(Stored records)

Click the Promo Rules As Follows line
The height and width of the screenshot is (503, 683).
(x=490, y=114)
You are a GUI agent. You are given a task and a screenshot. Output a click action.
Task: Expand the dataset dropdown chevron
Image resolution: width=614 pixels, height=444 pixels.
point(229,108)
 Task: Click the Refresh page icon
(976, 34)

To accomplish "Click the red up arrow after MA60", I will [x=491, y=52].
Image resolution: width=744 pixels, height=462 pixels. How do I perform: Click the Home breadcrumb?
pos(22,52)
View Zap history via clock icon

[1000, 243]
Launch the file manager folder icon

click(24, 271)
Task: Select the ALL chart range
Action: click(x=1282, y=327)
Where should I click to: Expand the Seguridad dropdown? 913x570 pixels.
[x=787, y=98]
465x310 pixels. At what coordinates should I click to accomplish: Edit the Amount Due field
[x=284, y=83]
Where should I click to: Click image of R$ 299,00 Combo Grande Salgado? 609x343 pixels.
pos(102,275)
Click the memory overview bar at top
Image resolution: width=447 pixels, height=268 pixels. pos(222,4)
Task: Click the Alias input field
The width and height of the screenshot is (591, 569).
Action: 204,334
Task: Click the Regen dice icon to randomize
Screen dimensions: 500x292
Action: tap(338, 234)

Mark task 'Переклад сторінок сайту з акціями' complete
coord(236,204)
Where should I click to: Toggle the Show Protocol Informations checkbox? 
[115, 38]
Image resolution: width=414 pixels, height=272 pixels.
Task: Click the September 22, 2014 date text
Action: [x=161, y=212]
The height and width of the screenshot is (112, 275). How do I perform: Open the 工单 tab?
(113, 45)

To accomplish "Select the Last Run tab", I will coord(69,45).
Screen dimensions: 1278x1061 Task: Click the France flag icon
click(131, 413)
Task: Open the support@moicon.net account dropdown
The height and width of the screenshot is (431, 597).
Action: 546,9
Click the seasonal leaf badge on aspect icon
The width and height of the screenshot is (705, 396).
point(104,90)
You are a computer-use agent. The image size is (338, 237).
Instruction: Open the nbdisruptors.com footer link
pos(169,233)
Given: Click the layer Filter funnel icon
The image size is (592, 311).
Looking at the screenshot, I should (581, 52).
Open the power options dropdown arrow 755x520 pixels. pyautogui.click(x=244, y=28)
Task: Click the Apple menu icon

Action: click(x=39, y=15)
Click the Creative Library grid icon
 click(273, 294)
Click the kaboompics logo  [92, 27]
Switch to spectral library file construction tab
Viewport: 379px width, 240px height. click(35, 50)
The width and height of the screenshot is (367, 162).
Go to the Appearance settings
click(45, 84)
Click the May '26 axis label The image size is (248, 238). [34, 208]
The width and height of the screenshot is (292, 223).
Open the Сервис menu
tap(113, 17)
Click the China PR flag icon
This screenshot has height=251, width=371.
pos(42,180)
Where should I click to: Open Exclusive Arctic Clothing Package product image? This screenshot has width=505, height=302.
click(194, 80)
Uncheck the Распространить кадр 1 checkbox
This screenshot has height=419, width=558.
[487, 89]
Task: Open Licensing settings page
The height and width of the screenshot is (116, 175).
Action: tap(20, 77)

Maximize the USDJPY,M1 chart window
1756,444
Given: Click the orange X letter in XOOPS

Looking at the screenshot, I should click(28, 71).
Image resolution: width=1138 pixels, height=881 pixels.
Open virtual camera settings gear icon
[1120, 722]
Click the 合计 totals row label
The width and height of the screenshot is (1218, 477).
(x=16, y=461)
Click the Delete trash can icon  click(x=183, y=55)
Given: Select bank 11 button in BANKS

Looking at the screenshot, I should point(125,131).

TASK GOAL: In the records above, find each line that mentions the string "agent", then copy it.

RESULT OF THIS TASK:
You are a GUI agent. You are given a task and a screenshot. Output a click action.
You are a computer-use agent. The image size is (338, 237).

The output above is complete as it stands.